== EXERCISE PROMPT ==
Please count the lines in the material below that contain the word "label", and reply with that number alone.

** Start **

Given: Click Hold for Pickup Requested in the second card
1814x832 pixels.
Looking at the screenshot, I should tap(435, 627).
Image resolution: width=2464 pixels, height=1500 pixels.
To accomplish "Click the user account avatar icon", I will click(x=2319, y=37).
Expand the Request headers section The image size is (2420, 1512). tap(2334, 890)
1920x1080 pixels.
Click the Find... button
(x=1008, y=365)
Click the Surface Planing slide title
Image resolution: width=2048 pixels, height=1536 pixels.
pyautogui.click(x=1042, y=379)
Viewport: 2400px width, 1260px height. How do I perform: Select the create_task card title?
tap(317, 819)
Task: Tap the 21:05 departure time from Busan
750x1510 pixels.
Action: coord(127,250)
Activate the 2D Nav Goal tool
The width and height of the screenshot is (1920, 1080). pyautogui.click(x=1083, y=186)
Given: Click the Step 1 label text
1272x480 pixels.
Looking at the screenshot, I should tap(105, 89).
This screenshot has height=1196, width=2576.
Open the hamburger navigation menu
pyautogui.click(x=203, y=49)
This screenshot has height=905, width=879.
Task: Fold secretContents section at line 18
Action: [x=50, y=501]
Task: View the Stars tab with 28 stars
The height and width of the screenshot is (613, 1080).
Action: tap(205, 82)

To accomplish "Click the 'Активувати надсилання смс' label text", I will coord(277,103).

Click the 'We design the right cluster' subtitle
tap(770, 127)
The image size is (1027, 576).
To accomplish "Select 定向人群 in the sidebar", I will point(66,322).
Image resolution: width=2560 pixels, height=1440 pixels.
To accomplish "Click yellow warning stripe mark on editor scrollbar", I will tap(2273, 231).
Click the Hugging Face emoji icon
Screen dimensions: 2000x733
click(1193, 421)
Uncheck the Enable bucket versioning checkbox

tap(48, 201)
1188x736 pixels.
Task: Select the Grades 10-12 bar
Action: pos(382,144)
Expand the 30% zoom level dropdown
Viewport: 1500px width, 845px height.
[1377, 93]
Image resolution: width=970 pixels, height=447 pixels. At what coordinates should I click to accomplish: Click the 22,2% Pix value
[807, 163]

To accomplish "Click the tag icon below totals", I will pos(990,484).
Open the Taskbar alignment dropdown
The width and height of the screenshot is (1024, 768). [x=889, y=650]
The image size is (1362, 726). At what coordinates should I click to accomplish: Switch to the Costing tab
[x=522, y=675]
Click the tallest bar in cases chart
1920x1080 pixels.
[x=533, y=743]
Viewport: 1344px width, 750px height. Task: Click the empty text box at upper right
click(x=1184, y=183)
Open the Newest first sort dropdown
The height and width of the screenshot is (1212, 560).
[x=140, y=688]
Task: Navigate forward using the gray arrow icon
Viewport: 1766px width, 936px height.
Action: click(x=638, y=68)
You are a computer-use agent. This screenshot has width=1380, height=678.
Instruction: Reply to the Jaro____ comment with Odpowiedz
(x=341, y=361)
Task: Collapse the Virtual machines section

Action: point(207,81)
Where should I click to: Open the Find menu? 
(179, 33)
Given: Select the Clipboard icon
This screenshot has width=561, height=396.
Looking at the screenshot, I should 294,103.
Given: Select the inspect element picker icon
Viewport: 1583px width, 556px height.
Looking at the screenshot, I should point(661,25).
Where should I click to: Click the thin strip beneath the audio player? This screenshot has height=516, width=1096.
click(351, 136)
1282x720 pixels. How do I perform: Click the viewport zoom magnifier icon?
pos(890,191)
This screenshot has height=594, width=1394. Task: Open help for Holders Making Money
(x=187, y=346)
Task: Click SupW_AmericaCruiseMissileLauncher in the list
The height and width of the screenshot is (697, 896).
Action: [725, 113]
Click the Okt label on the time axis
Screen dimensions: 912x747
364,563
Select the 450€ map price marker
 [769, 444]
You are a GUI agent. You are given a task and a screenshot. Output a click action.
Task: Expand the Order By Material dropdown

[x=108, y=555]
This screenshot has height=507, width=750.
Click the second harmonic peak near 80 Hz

** End **

== RESPONSE TO THE EXERCISE ==
3